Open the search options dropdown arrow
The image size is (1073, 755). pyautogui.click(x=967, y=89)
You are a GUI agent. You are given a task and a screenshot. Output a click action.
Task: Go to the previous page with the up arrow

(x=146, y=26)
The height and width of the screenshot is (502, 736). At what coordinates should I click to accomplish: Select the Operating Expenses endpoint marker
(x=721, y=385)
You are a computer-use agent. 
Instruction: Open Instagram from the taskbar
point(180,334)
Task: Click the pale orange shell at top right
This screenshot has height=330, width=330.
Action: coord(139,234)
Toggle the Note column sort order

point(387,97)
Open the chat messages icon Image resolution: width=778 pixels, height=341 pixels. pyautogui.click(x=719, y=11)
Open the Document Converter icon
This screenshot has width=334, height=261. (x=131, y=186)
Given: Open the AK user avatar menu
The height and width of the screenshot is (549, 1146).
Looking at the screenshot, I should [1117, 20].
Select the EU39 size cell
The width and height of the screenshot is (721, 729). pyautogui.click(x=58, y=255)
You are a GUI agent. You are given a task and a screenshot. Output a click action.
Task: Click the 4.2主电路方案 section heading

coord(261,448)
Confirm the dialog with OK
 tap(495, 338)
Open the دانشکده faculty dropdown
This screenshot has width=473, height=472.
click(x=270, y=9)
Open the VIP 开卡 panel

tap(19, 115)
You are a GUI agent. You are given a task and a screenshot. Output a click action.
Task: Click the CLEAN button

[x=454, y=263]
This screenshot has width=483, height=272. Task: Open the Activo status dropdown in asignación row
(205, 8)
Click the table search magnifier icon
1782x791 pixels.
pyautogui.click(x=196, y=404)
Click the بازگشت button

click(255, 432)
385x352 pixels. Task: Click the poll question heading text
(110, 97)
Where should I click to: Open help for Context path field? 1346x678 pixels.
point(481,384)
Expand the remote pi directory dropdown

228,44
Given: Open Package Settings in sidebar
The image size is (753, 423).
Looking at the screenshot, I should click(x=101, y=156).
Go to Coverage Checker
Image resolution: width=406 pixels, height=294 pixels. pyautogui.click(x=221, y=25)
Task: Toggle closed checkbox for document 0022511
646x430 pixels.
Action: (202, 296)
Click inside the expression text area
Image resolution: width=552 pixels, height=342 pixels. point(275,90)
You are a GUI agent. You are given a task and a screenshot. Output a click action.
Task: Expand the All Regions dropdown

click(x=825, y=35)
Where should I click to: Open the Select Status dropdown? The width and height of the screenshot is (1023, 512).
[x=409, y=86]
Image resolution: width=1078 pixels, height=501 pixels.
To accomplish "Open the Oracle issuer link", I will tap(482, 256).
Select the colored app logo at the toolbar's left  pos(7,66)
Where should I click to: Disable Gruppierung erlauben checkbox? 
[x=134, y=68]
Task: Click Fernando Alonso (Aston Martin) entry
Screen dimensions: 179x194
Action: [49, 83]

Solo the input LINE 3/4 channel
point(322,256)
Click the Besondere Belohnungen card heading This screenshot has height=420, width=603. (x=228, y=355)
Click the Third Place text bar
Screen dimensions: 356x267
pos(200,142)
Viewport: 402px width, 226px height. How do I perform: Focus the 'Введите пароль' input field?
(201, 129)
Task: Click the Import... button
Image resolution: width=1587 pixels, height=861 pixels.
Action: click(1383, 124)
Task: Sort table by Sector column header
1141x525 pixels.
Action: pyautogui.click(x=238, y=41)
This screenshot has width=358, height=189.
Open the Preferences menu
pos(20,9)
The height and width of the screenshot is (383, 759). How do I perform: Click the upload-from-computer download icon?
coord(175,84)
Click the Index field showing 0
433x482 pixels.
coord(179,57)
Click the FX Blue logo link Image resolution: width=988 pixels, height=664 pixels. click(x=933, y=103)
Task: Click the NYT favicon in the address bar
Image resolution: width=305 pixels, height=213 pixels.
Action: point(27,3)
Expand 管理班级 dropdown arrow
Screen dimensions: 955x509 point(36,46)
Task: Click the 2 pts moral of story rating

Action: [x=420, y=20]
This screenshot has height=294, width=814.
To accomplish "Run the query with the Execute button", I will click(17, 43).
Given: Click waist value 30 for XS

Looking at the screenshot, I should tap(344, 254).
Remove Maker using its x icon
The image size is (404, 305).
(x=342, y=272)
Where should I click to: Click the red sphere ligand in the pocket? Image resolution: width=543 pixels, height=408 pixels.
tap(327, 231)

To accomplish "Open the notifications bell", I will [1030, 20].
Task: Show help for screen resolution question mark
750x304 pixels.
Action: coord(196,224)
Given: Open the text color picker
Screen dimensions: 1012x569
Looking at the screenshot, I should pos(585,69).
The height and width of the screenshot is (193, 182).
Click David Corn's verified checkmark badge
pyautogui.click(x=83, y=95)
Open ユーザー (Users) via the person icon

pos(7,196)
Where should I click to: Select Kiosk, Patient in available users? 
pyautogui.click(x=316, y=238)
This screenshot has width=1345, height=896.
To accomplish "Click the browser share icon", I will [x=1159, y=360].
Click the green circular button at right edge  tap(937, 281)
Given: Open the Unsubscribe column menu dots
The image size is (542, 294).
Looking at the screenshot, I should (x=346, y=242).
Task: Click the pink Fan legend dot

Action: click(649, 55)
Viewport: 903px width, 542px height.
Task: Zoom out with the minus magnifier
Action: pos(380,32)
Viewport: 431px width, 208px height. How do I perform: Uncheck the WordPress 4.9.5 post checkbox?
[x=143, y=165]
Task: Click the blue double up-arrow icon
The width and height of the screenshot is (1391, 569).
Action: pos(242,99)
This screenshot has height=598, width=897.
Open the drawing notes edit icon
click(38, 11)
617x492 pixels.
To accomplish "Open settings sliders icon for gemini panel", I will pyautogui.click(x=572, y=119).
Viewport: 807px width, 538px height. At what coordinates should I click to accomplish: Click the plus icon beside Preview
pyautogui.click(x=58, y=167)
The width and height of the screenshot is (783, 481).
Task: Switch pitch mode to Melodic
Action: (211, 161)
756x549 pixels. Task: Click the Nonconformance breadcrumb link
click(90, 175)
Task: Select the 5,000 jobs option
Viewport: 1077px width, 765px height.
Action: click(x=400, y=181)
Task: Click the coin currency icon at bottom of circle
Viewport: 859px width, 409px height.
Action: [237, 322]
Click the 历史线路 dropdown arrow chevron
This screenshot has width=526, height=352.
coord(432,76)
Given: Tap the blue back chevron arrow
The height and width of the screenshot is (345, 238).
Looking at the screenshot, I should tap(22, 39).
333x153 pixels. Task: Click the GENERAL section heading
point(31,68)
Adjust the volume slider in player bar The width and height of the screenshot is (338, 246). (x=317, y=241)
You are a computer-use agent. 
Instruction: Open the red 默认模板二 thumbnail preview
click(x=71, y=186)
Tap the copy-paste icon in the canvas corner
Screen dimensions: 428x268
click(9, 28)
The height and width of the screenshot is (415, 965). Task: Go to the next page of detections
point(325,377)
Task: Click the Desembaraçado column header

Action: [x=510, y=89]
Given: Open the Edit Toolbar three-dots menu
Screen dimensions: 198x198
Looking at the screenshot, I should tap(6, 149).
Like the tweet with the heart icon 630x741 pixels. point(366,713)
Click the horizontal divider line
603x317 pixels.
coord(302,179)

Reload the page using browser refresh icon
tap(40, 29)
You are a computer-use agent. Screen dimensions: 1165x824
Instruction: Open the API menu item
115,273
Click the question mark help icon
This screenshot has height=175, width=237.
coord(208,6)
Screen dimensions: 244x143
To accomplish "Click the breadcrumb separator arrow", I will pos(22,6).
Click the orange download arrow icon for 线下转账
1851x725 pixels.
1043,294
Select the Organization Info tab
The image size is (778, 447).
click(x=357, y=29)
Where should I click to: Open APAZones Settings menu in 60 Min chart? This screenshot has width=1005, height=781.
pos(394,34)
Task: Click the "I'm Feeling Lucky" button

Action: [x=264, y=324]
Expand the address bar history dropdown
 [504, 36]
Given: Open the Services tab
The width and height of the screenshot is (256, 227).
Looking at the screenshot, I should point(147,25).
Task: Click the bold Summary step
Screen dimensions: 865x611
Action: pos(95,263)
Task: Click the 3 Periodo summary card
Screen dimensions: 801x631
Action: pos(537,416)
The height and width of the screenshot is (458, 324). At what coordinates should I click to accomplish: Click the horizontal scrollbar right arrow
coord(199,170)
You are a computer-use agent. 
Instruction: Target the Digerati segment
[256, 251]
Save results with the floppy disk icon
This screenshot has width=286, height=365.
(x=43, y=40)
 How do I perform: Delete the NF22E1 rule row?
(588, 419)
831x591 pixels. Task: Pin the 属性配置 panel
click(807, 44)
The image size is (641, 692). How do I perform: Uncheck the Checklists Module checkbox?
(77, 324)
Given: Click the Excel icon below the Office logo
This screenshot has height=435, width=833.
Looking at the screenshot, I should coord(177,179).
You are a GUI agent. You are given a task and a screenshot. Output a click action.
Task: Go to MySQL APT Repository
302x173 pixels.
────────
(ACTIVITY)
When a line in the data above contains the string "orange", copy that line.

(TASK ANSWER)
Task: Click the pale orange shell at top right
Click the orange download arrow icon for 线下转账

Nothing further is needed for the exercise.